> [Excerpted records]
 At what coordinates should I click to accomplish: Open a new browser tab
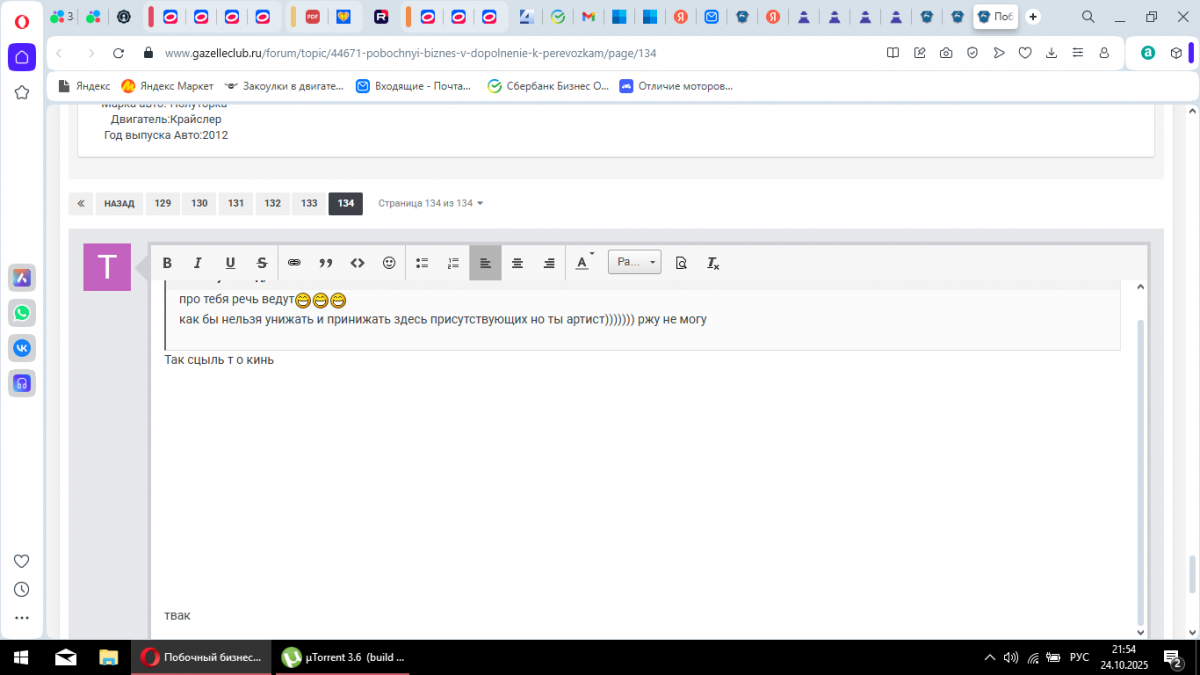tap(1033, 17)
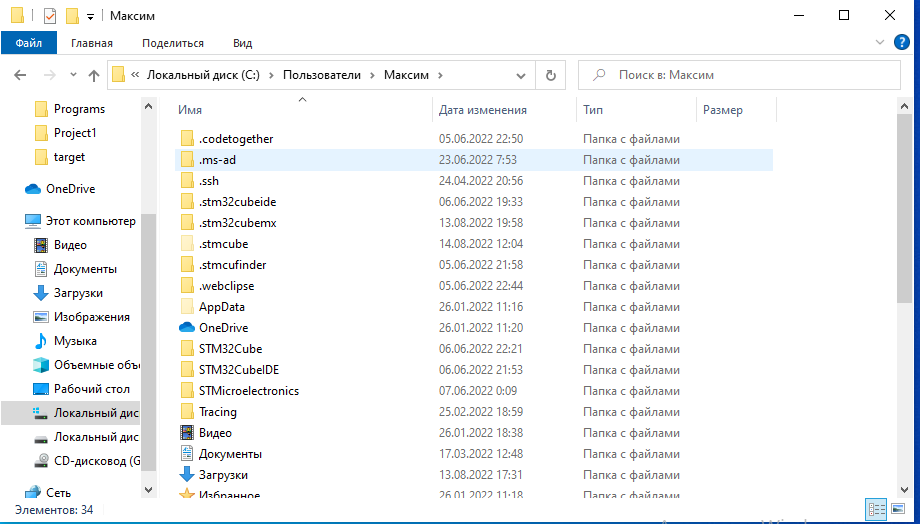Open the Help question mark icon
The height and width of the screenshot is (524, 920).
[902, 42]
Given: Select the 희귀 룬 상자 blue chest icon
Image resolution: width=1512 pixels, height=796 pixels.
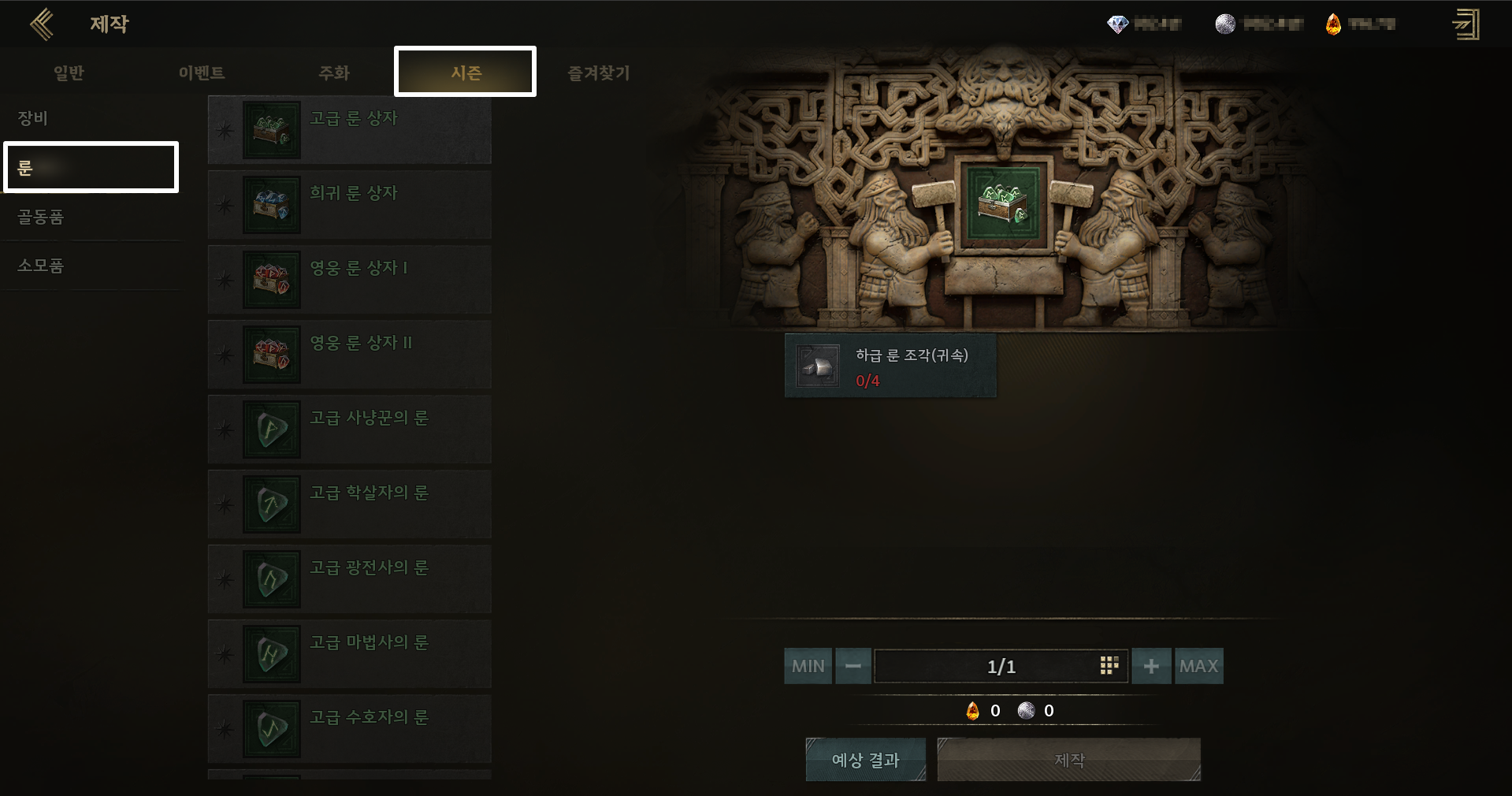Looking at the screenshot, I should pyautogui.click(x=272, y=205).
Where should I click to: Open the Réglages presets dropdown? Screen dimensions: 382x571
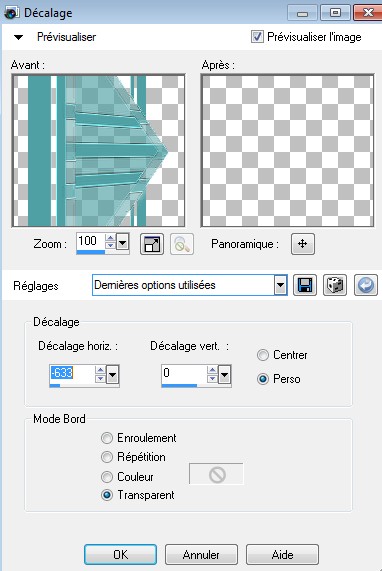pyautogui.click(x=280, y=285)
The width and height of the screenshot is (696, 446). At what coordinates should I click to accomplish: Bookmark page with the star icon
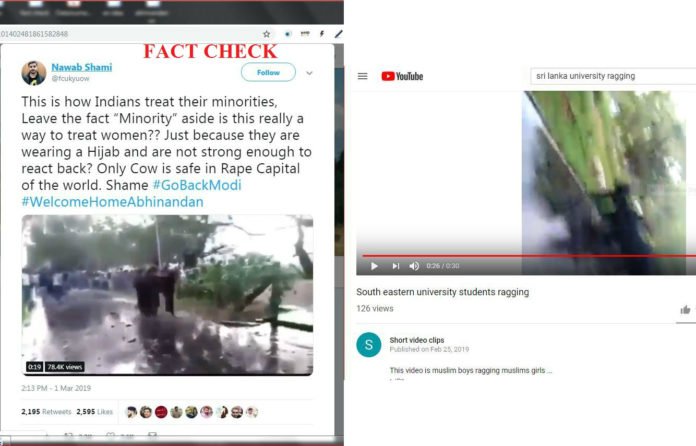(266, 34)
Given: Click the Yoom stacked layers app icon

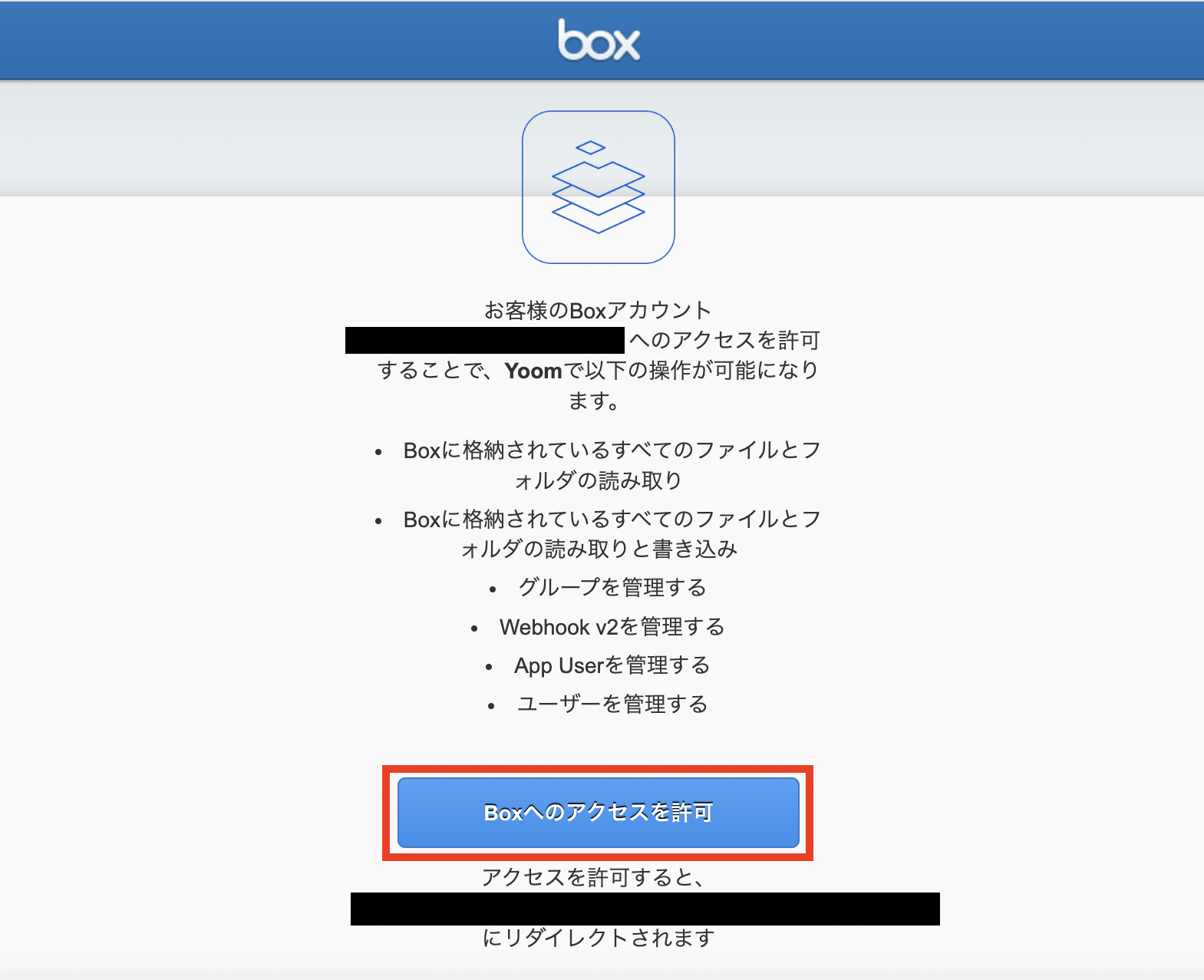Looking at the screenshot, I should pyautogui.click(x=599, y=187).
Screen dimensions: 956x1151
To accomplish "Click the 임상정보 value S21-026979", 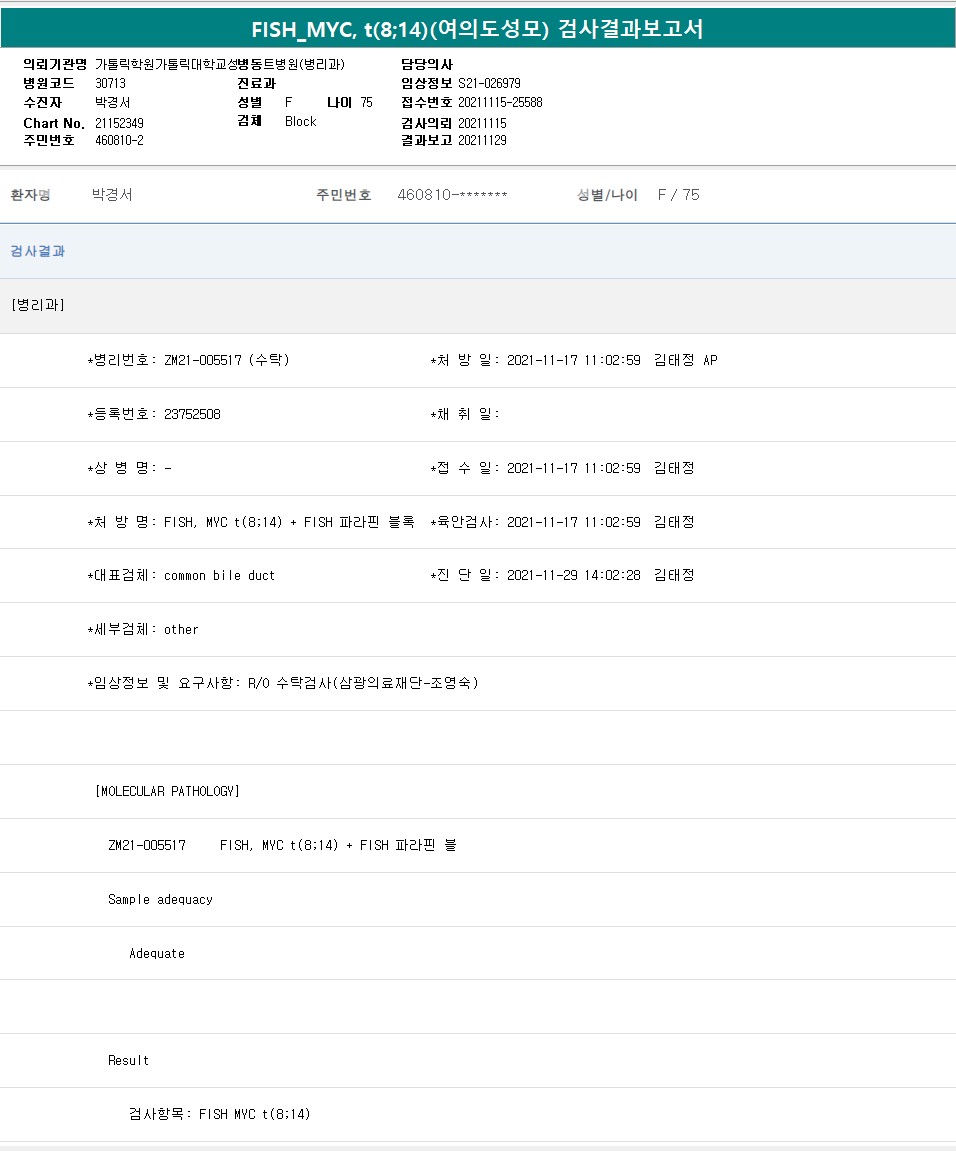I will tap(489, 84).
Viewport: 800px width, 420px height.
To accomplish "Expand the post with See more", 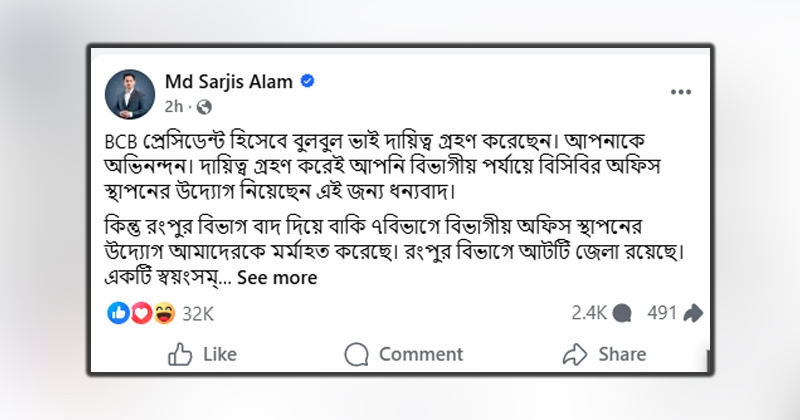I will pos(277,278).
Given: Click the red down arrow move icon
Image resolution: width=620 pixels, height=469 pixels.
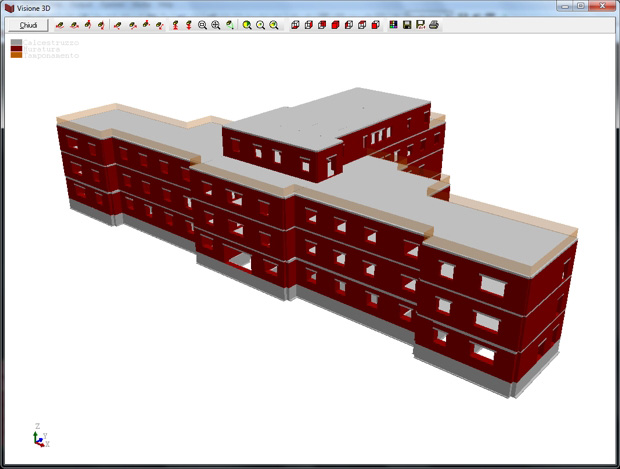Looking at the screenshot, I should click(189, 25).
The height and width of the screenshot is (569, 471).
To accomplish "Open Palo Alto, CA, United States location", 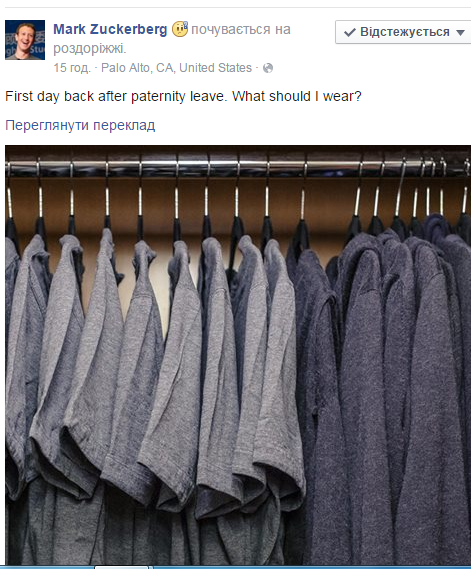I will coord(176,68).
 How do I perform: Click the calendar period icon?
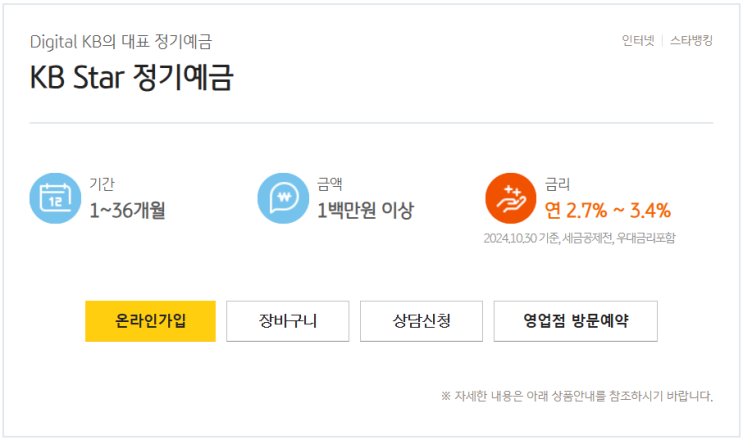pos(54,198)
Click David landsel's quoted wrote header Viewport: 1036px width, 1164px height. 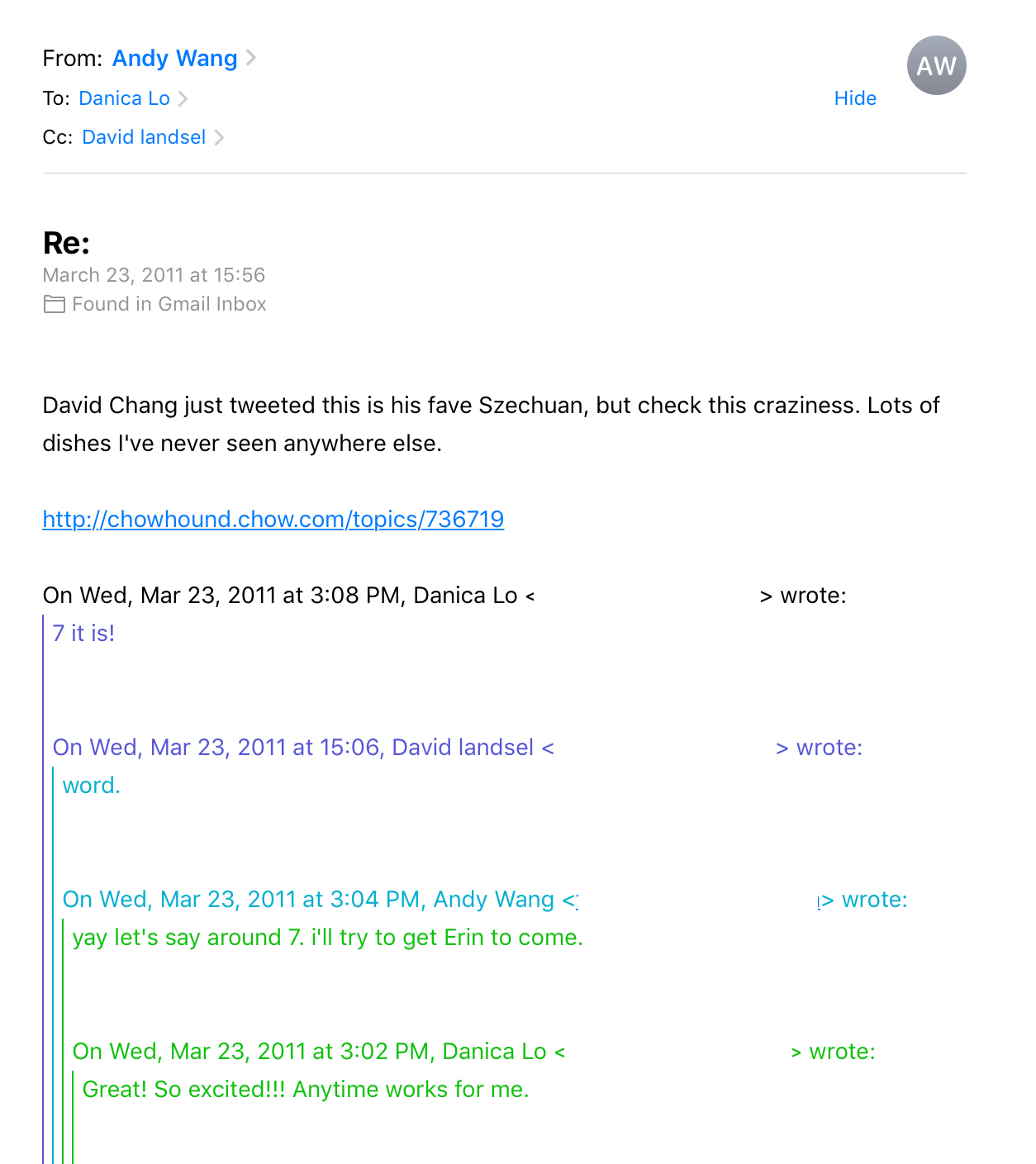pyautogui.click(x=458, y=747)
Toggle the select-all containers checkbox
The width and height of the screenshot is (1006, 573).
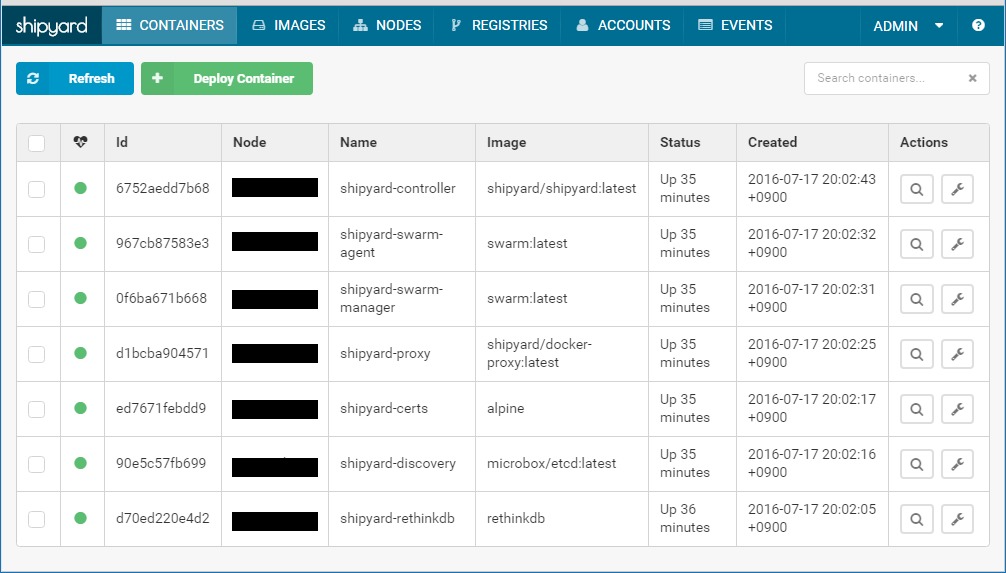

> [Task statement]
Beginning with the line that bears "Toggle the select-all containers checkbox", output each line through the last line of the listing exactly, and no others; skip the pictures.

> [Result of this exercise]
Toggle the select-all containers checkbox
The width and height of the screenshot is (1006, 573).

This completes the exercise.